ITAL TEK + MY PANDA SHALL FLY

Birthdays, Dalston | May 26th

Soundcrash present yet another well-organised and attractive line-up, this time at Kingsland Road’s Birthdays. Just the right kind of inspiration to keep you going at the tail end of yet another May bank holiday.

It’s easy to envisage the logic behind bringing Ital Tek, My Panda Shall Fly and Eagles For Hands, three extremely tuneful and unique electronic artists, together on a single bill. But you could equally misled by any preconceptions, as tonight represented an opportunity for the trio to let loose and have a little fun.

Eagles For Hands’ live set opened up to a fairly sparse crowd, but nonetheless he presented all the multi-layered, fluttering electronics and instrumental melodies you could ask for. His is a sound you can almost reach out and touch, a pleasure in any context from bedroom to dancefloor.
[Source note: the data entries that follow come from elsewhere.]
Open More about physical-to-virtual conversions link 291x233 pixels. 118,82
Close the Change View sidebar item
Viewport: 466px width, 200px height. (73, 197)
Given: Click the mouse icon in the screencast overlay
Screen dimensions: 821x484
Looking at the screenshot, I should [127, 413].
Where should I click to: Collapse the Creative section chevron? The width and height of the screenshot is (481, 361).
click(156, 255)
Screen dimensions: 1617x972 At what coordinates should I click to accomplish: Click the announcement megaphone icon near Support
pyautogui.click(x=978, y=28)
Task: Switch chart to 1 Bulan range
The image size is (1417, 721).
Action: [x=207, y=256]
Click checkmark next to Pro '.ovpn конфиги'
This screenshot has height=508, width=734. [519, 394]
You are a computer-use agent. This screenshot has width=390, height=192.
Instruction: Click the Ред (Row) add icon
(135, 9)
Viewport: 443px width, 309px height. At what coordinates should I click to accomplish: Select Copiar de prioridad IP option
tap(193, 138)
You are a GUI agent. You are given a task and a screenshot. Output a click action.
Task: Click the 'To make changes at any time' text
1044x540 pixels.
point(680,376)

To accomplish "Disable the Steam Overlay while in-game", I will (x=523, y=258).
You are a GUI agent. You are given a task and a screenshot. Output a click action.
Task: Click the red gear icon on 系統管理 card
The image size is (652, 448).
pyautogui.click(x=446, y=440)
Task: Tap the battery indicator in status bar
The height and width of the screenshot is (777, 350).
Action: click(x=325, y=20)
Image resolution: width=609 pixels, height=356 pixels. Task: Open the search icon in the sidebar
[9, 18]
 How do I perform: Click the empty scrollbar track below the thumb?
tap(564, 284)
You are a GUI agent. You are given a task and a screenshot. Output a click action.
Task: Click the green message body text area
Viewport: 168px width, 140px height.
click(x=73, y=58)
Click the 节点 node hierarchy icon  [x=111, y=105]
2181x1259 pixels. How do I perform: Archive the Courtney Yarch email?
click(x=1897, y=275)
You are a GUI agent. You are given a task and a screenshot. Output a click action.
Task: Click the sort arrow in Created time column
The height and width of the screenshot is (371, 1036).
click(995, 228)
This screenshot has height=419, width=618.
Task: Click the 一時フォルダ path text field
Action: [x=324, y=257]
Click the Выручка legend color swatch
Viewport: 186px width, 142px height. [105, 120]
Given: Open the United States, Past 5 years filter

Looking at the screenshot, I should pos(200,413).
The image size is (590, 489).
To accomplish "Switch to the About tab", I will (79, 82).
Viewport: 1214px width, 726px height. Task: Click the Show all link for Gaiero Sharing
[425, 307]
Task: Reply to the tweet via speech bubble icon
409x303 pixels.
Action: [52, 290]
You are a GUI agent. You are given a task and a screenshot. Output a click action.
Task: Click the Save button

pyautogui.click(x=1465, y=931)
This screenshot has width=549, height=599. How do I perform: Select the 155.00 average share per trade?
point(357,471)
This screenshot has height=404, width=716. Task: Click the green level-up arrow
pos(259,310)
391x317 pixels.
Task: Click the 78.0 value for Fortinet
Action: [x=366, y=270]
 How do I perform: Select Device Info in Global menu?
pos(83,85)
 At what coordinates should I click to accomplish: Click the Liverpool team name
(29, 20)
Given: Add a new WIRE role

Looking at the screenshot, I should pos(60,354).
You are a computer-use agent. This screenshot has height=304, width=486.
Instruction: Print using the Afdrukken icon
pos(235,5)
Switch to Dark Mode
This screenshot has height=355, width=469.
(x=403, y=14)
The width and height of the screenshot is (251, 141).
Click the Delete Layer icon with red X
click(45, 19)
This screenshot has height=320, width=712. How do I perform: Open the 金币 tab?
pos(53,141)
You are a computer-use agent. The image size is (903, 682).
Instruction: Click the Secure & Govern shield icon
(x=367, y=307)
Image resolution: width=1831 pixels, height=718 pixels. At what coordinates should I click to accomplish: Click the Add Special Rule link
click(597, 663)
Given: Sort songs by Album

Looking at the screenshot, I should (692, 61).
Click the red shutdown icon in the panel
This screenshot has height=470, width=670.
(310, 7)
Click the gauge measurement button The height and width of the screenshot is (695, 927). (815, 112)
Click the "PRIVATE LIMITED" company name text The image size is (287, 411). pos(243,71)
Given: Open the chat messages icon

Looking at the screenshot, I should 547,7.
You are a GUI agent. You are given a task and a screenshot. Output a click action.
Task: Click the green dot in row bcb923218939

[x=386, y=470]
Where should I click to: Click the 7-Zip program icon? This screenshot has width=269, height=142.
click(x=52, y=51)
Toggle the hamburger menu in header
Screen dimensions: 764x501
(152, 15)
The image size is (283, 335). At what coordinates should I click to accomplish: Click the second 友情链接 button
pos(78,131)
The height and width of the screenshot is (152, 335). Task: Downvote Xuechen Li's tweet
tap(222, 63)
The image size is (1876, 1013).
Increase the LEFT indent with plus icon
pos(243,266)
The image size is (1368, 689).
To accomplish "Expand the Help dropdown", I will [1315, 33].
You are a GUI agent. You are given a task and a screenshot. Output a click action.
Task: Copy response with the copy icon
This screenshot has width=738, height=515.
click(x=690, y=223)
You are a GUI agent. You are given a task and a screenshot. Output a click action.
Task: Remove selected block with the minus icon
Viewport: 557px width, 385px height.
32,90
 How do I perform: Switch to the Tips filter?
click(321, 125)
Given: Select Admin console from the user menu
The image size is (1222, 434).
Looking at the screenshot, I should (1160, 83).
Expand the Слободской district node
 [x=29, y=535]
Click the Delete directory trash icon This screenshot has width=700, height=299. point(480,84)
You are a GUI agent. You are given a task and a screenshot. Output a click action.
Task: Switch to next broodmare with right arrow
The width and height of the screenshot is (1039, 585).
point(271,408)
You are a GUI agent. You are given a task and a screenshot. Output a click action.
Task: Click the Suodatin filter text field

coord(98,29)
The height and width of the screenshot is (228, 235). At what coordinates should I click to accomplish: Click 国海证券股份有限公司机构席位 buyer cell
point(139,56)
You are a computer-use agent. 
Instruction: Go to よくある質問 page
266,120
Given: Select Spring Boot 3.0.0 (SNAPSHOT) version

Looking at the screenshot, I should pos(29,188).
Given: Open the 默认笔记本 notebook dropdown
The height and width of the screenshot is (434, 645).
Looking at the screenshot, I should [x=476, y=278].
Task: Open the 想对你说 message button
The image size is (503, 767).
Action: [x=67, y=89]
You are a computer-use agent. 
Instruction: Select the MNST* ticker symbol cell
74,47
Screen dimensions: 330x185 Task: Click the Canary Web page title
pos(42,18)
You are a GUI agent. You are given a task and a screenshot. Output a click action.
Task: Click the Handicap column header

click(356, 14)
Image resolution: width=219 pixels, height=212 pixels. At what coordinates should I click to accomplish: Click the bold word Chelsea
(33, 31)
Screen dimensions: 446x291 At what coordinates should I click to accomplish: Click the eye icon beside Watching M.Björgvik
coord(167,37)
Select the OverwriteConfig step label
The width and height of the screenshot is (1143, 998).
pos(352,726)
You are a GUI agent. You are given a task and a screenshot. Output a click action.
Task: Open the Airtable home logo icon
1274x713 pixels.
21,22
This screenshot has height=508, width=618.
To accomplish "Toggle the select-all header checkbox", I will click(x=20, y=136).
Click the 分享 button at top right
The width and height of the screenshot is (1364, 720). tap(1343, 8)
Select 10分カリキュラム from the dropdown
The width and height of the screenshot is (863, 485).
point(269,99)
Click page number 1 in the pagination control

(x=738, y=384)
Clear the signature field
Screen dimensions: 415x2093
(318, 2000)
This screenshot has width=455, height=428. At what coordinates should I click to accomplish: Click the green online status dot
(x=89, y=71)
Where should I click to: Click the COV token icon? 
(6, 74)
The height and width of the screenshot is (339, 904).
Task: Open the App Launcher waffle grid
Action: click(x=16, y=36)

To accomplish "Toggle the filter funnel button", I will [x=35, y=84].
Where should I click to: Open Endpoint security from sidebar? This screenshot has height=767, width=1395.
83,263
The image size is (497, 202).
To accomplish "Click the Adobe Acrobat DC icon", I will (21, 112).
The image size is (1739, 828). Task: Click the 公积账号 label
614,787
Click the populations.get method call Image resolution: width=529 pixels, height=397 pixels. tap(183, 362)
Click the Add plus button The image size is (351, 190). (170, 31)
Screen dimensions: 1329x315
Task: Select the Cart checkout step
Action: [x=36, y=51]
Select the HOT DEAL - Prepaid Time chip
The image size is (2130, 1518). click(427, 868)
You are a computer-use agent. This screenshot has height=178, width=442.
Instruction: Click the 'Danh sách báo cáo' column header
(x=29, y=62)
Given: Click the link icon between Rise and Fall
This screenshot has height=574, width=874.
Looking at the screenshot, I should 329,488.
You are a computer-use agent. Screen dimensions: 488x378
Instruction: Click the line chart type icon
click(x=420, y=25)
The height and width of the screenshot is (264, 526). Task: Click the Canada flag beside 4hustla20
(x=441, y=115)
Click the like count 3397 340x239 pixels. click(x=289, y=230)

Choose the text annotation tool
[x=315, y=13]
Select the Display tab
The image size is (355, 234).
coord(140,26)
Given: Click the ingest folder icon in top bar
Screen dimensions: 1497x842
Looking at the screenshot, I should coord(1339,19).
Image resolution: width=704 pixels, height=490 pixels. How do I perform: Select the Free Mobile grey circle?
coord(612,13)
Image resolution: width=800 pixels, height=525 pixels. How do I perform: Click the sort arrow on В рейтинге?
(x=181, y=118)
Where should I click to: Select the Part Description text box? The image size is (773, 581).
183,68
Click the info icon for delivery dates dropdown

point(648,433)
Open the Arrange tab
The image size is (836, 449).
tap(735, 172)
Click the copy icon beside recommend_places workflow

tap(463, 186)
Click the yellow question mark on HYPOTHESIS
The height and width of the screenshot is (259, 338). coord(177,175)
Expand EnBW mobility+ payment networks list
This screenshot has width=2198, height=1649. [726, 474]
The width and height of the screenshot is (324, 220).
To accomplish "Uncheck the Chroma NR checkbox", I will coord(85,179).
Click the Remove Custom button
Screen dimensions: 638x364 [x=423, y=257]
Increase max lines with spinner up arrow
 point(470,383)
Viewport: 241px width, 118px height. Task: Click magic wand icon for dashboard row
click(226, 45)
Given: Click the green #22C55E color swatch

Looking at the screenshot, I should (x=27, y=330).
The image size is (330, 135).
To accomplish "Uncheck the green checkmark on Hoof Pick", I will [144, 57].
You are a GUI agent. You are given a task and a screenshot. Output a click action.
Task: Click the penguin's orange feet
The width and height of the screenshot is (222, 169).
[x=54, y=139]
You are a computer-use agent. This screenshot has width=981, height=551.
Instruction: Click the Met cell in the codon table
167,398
My Panda Shall Fly’s recorded output usually revolves around techy, almost IDM-tinged electronica, with a pervasive sense of fun. But in his DJ guise, the man Suren Seneviratne thrives on playing out a range of UK garage. The satisfaction he garners from this is obvious, the energy translating itself directly through the swelling crowd. He dropped classics such as Roy Davis Jr./Peven Everett’s Gabriel and Tina Moore’s Never Gonna Let You Go alongside curveballs including a garage remix of Tainted Love. No one was expecting that.

Planet Mu’s Ital Tek stepped up and did exactly what was expected of him, delivering a dose of progressive, IDM-style euphoric dubstep – for starters, anyway. But just like the man before him he took the opportunity for a little deviation, busting into some intense breakbeat rhythms, and amping it up into some monstrously reverberating basslines. Dubstep warbles morphed into dangerous D’n’B breaks, and further into house and even grimy bangers, as well as his own recent creations Hyper Real and Froze Up. It was an irresistible set, beautifully combining the elements which define his production.

Boba Fett was on hand to end things, firing off a Kendrick Lamar jam to open his set then working into some liquid drum ‘n’ bass. Such diversity continued to dominate, dropping Fools Rhythm from Amon Tobin pseudonym Two Fingers, and then leaving the room to fully lose its shit with a crowd-pleasing hip-hop bonanza mix featuring Jay-Z, Dead Prez and an array of ‘everyone-thinks-they-can-breakdance-when-they’re-drunk’ anthems. All in all, hugely entertaining.